Bigot on Tuesday conducted a virtual tour of the site. He also spoke at the ceremony alongside government representatives of other participating countries, including Rosatom General Director Alexey Likhachev, who read an address prepared by Russian President Vladimir Putin and shared with POWER. “ITER, which is the largest international scientific and technical project in history, is a vivid example of efficient and mutually beneficial multilateral cooperation,” said Likhachev, who directs the Russian state-owned nuclear company’s activities. “As you know, Russia is one of the founding countries of this initiative that aims at making a significant contribution to ensuring energy security of mankind and plays an active role in its implementation. The ITER project is based on the concept of the tokamak facility invented and developed in our country.”

The assembly and installation stage of a tokamak reactor is a considered a monumental event for the global scientific community.
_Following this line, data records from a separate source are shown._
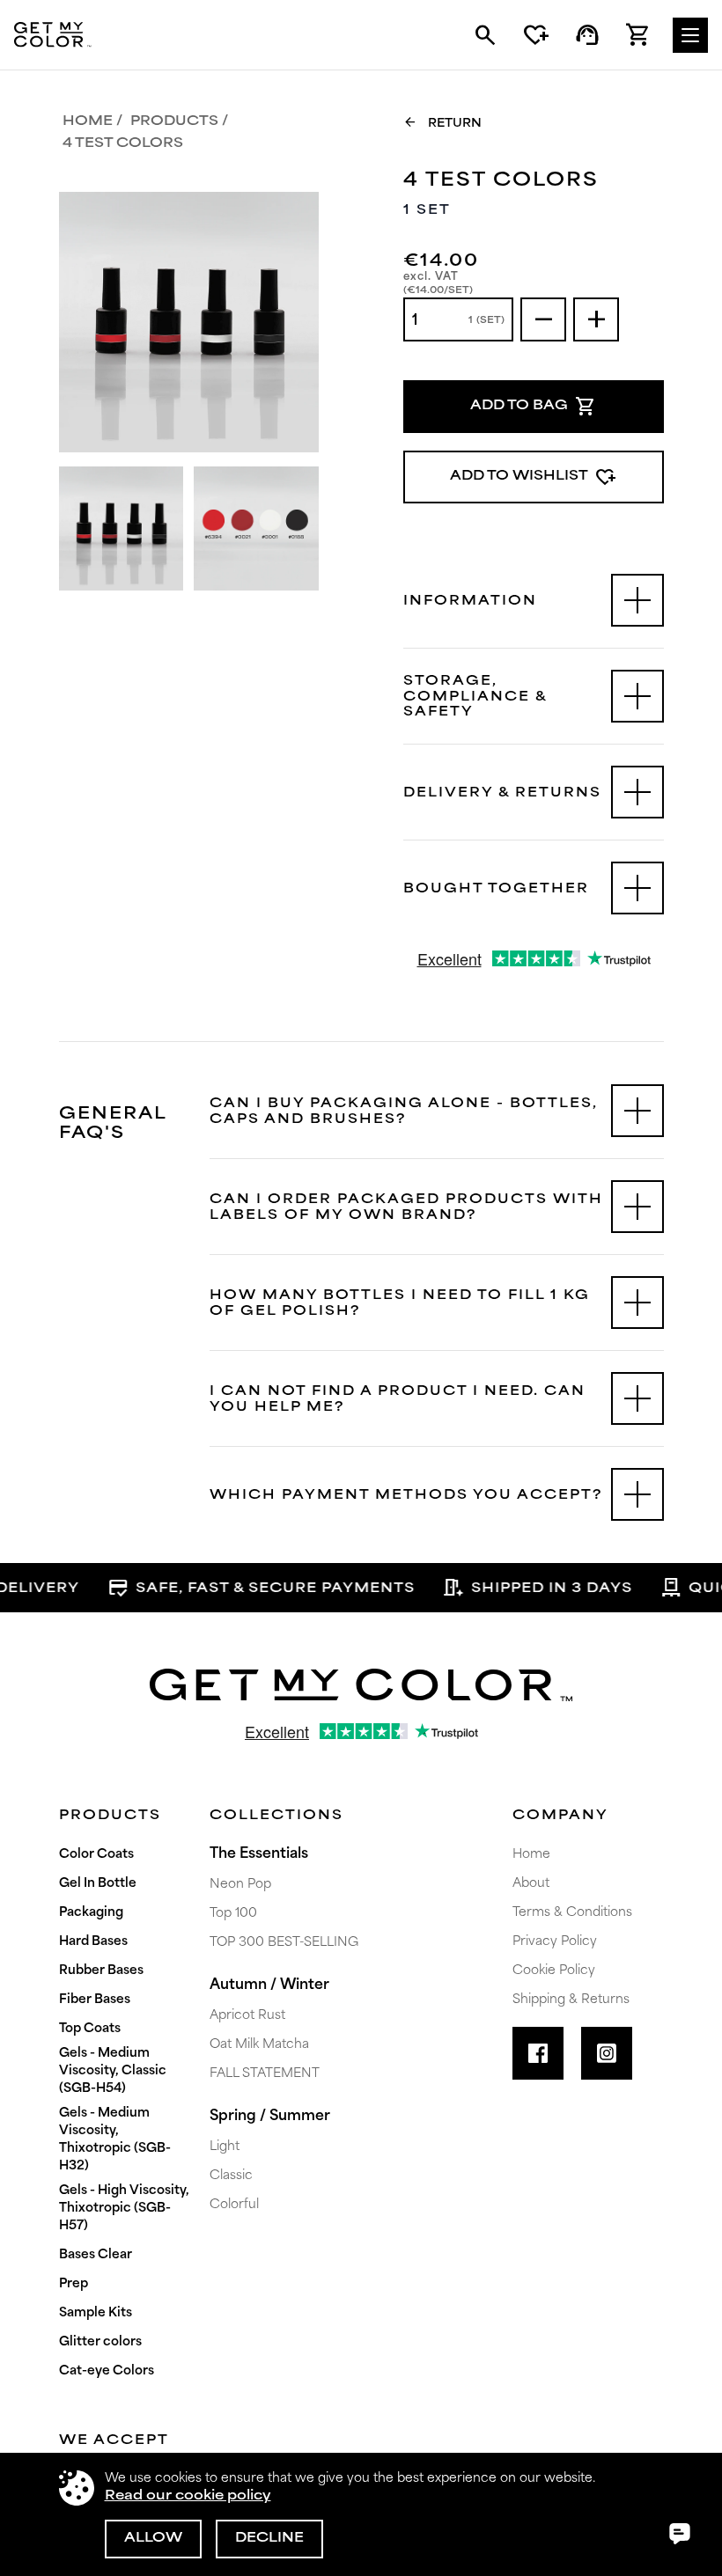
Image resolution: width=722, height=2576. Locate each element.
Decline (269, 2538)
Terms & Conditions (572, 1912)
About (530, 1883)
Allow (153, 2538)
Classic (231, 2176)
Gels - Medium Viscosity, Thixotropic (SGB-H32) (115, 2140)
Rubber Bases (101, 1971)
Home (88, 121)
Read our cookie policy (188, 2496)
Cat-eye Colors (106, 2371)
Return (442, 122)
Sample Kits (95, 2313)
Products (174, 121)
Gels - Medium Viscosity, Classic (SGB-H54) (112, 2071)
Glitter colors (100, 2342)
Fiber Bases (94, 2000)
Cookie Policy (553, 1971)
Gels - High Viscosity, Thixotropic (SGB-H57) (124, 2208)
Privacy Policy (554, 1942)
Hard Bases (93, 1942)
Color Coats (96, 1854)
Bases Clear (95, 2255)
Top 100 (233, 1913)
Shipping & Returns (571, 2000)
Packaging (91, 1912)
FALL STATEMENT (265, 2074)
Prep (73, 2284)
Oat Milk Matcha (259, 2044)
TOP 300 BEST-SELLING (284, 1942)
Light (224, 2147)
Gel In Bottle (97, 1883)
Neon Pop (240, 1884)
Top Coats (90, 2029)
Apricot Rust (247, 2015)
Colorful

The ITER project is the world’s largest magnetic confinement plasma physics experiment. It is intended to reproduce the thermonuclear power of the sun on Earth for energy purposes. The ITER has been touted as a way to provide a reliable and efficient source of energy, potentially for millions of years. The reactor operates on the principle of nuclear fusion and requires seawater and lithium as raw materials for its fuel.

“Practical fusion energy will be one of the greatest achievements in human history, and ITER is a critical step on the road to get there,” said Tony Taylor, General Atomics (GA) vice president of magnetic fusion energy, in an email to POWER. “We are proud to be a part of this historic endeavor.”

2. Workers at General Atomics in San Diego begin the process of winding the superconducting modules that will form the central solenoid of the ITER fusion reactor. Source: POWER/Tom Overton

GA is contributing to the ITER project in several ways, including with its research at the DIII-D National Fusion Facility in San Diego, California. GA operates that site as a national user facility for the U.S. Department of Energy’s Office of Science. DII-D is the largest magnetic fusion research facility in the U.S., and has been part of many scientific discoveries that informed the design and operation of ITER.

Central Solenoid a U.S. Contribution

GA also is fabricating the ITER Central Solenoid (Figure 2) at its Magnet Technologies Center in Poway, California. The 59-foot-tall Central Solenoid when completed will be the largest pulsed superconducting magnet ever built, operating at temperatures of 4K (Kelvin)—near absolute zero, or about minus 270C—and driving 15 million amperes of current into the ITER tokamak to heat and stabilize the plasma. GA also is constructing several ITER technical systems, including diagnostic devices, and doing theoretical physics research to support the project.

Components for ITER have been produced by its supporting countries, in part as a way to contribute in kind to the project. Components, such as those from GA, are being manufactured in national laboratories and factories, then shipped to France for final assembly.

Rosatom’s Likhachev said that the start of assembly is a major event for the entire fusion community and for all of science. “It is important to note that despite the restrictions caused by the coronavirus epidemic the assembly and installation works start as scheduled,” he said. “The main task for all of us now is to ensure timely completion of the installation and assembly and to obtain the first plasma by the end of 2025. This will allow us to demonstrate in practice the concerted action on the part of all the project participants and the resultant effectiveness of our international cooperation.”